Domestic team information
- 1975/76–1983/84: Barbados
- 1977–1988: Middlesex
- 1981/82: Western Australia

Career statistics
| Competition | Test | ODI | FC | LA |
| Matches | 10 | 18 | 266 | 241 |
| Runs scored | 46 | 49 | 1,551 | 319 |
| Batting average | 6.57 | 49.00 | 11.48 | 6.13 |
| 100s/50s | 0/0 | 0/0 | 0/2 | 0/0 |
| Top score | 11 | 16* | 53* | 34 |
| Balls bowled | 1,754 | 912 | 38,311 | 11,511 |
| Wickets | 36 | 23 | 867 | 362 |
| Bowling average | 25.27 | 25.86 | 22.47 | 18.16 |
| 5 wickets in innings | 1 | 0 | 31 | 6 |
| 10 wickets in match | 0 | 0 | 7 | 0 |
| Best bowling | 5/39 | 3/27 | 9/61 | 7/12 |
| Catches/stumpings | 4/– | 5/– | 63/– | 36/– |

Medal record
Men's Cricket
Representing West Indies
ICC Cricket World Cup
| Runner-up | 1983 England and Wales |  |
- Source: CricketArchive, 12 August 2012

= Wayne Daniel =

West Indian cricketer

Wayne Wendell Daniel (born 16 January 1956) is a Barbadian former cricketer, who played as a right arm fast bowler. Daniel featured for the West Indies, Middlesex, Barbados and Western Australia in his cricketing career. He was the first person to hit a six and take a wicket on the last ball of his test career. He was a part of the West Indian squad which finished as runners-up at the 1983 Cricket World Cup.

==Cricket career==
Born in St Phillip, Barbados, Daniel picked up cricket at a young age. Evolving into a hostile and muscular fast bowler, Daniel first toured England with the West Indies schoolboys team in 1974 and Middlesex's Second XI in 1975. After such he made his first-class debut for Barbados in 1975/76. Daniel, in partnership with fellow fast bowlers Michael Holding and Andy Roberts, contributed greatly to the defeat of England in 1976.
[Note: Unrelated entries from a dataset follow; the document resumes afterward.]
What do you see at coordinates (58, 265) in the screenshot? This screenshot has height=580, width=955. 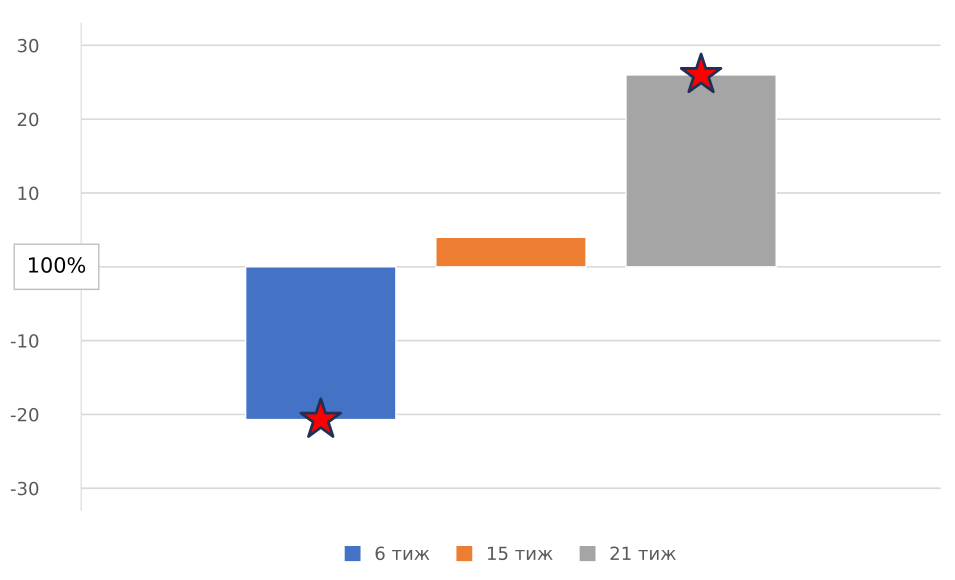 I see `annotation: 100%` at bounding box center [58, 265].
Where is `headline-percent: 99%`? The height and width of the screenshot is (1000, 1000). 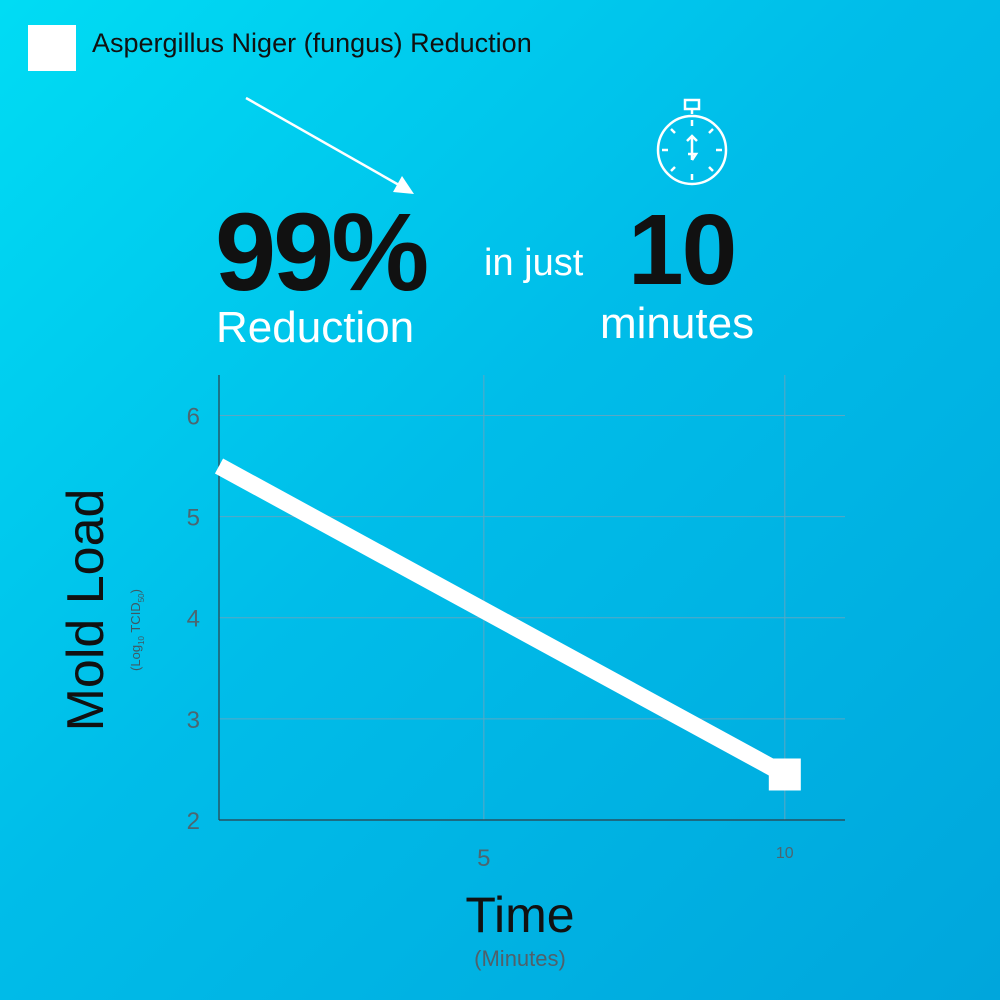 headline-percent: 99% is located at coordinates (322, 252).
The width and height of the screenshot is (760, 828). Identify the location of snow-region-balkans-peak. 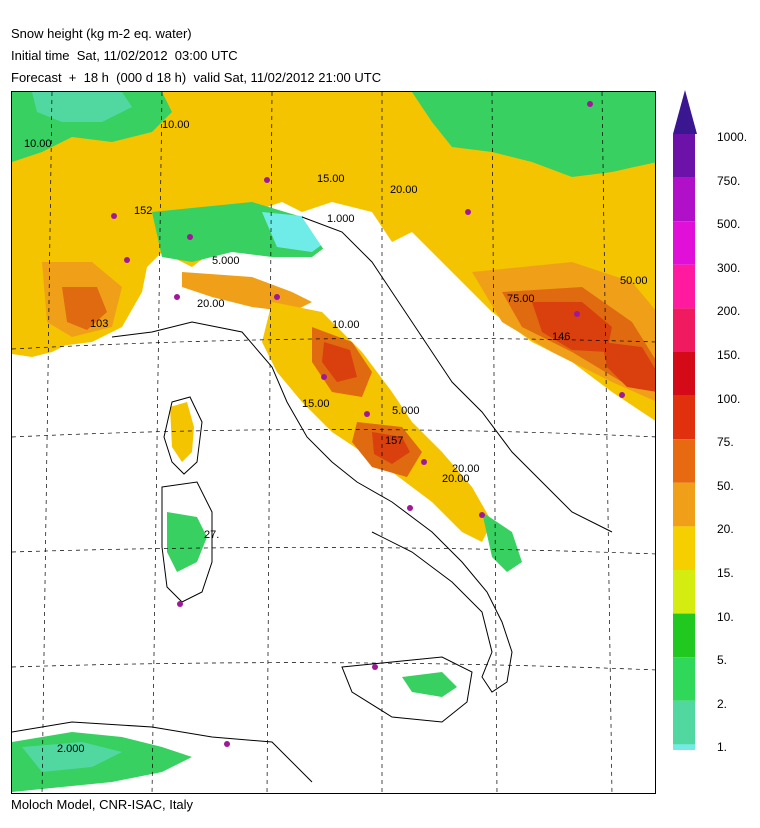
(572, 327).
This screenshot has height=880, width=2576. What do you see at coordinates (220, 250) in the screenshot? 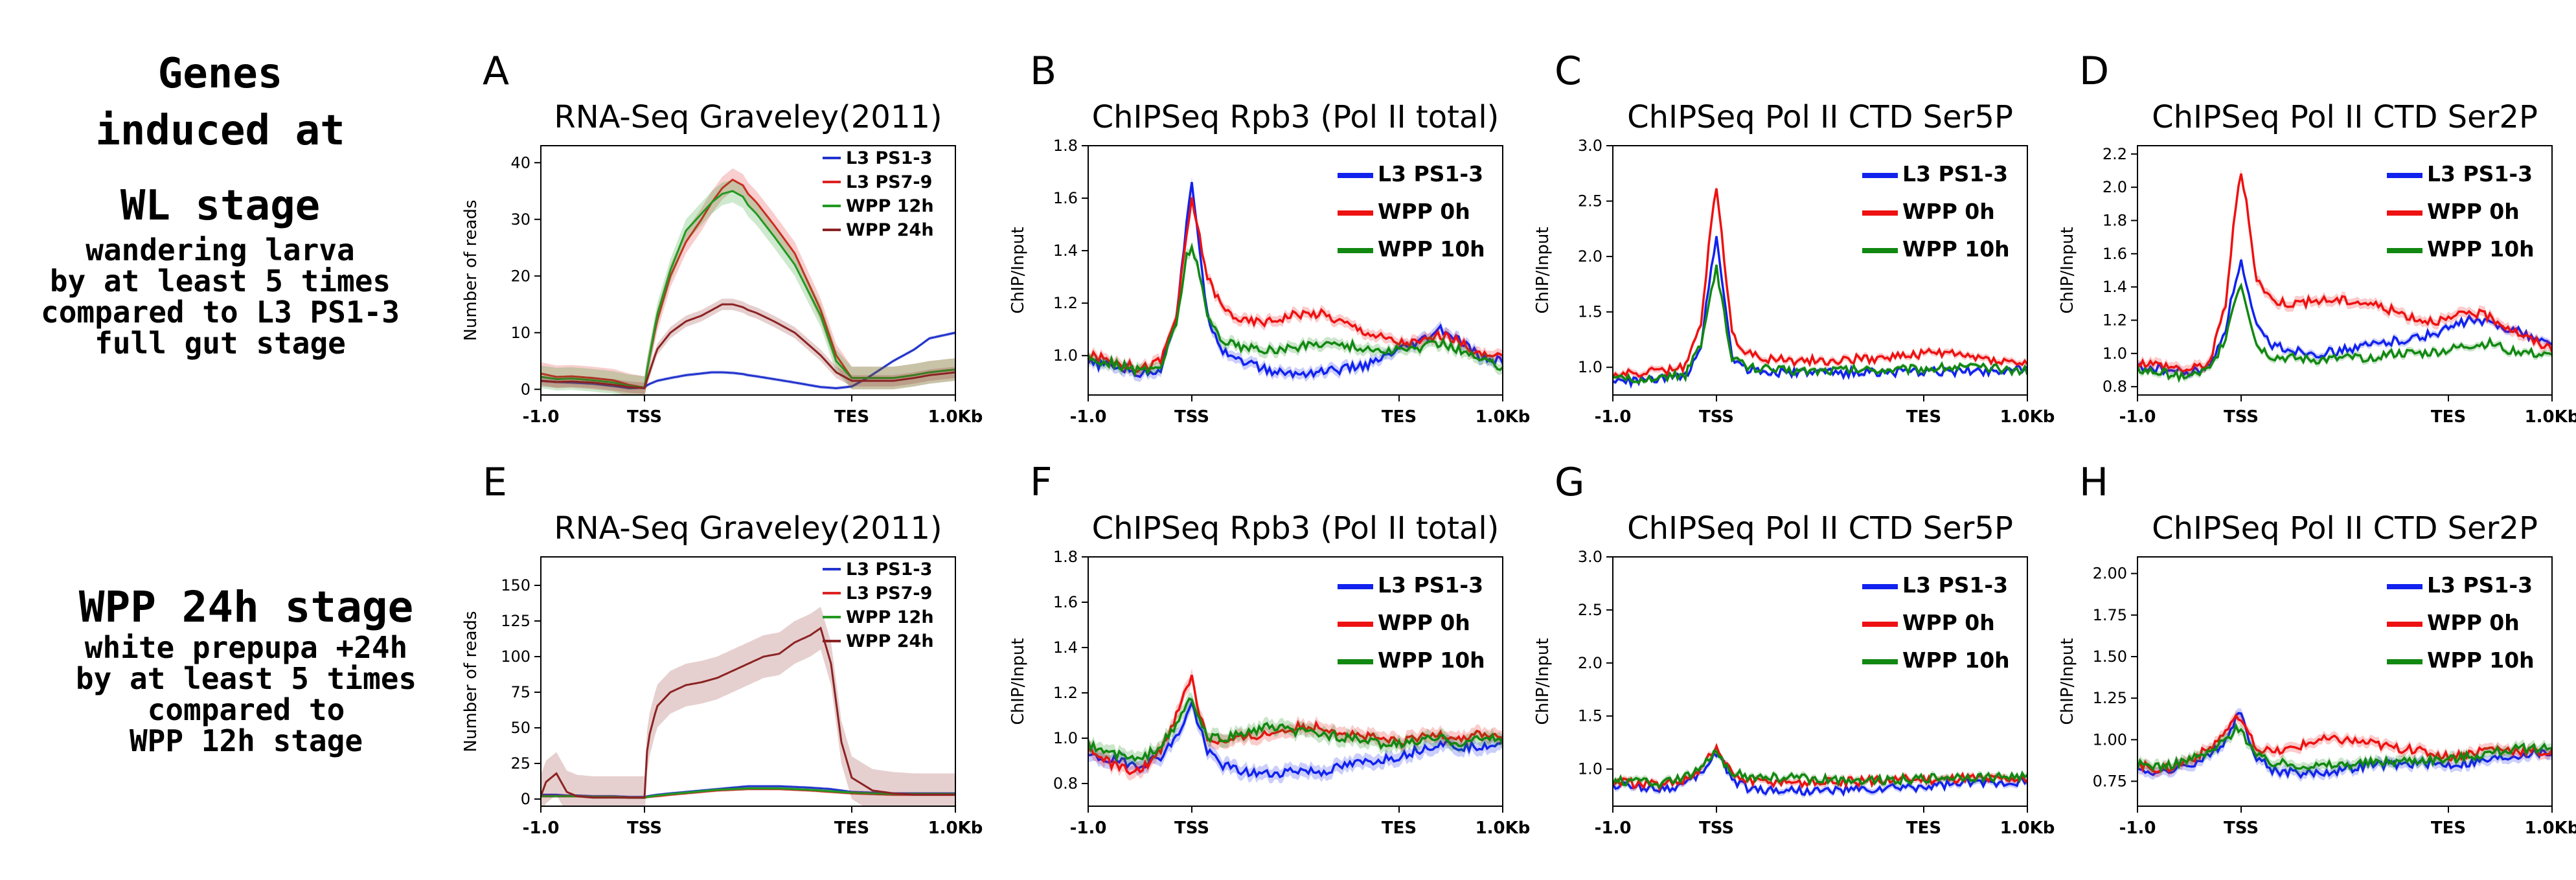
I see `row-label-subline: wandering larva` at bounding box center [220, 250].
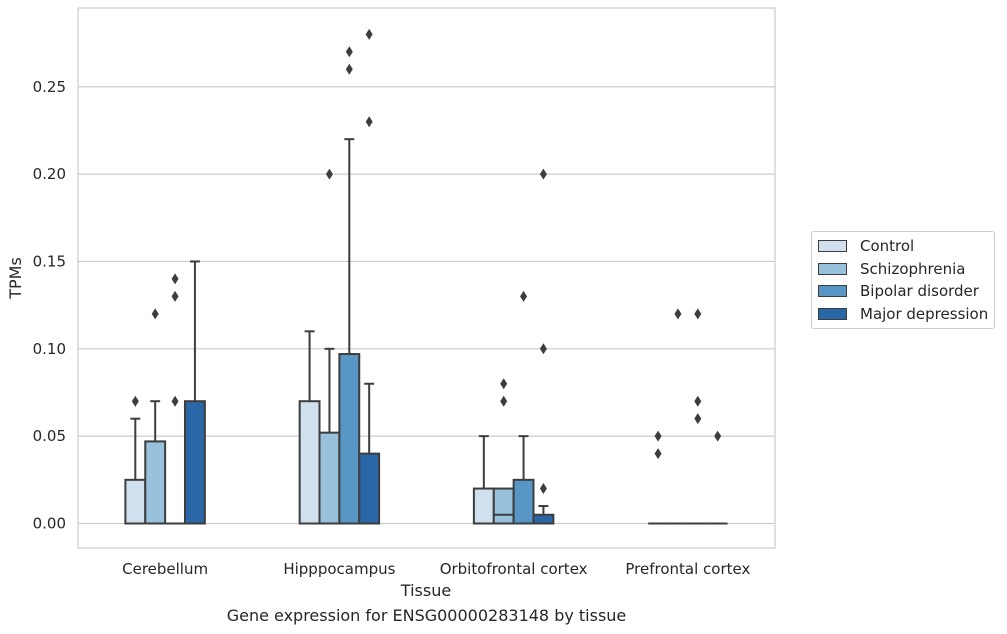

Nicknamed "Diamond" or "Black Diamond", in 1977, Daniel accepted an offer to play in World Series Cricket, which kept him out of Test cricket for two years. Although Holding and Roberts resumed their Test careers after World Series Cricket, Daniel was less fortunate, as Malcolm Marshall, Colin Croft, Joel Garner and later Courtney Walsh came to the fore in his place. Daniel found himself left out of the national team and forced to carve out a successful first-class career with Middlesex between 1977 and 1988, gaining his county cap in 1977 and awarded a benefit in 1985. He took 867 wickets at an average of just 22.47 with a best of 9 for 61 against Glamorgan in 1982. He also took another 362 wickets at an average of 18.16 in 241 one day games, including a then English domestic one day bowling record of seven wickets for twelve runs, for Middlesex against Minor Counties East at Ipswich. He helped Middlesex to win the County Championship outright in 1980, 1982 and 1985, and to share it with Kent in 1977, and to win the Gillette Cup in 1977 and 1980, the Benson & Hedges Cup in 1983 and 1986, and the 1984 NatWest Trophy. Daniel also played for Western Australia in the Sheffield Shield 1981–82 season and for his native Barbados between 1976 and 1985.

==Style of play==
Daniel's run up was idiosyncratic but he bowled with a strong action, bending his back and then following through halfway down the pitch to deliver 'heavy' balls which hit the batsman's splice or ribs. His long run up also meant that during John Player League matches, which limited bowlers' run-ups, Daniel ran on the spot for a while to simulate his full run-up.

==Later life==
When his playing days came to a close, Daniel became involved in coaching along with cricket commentary.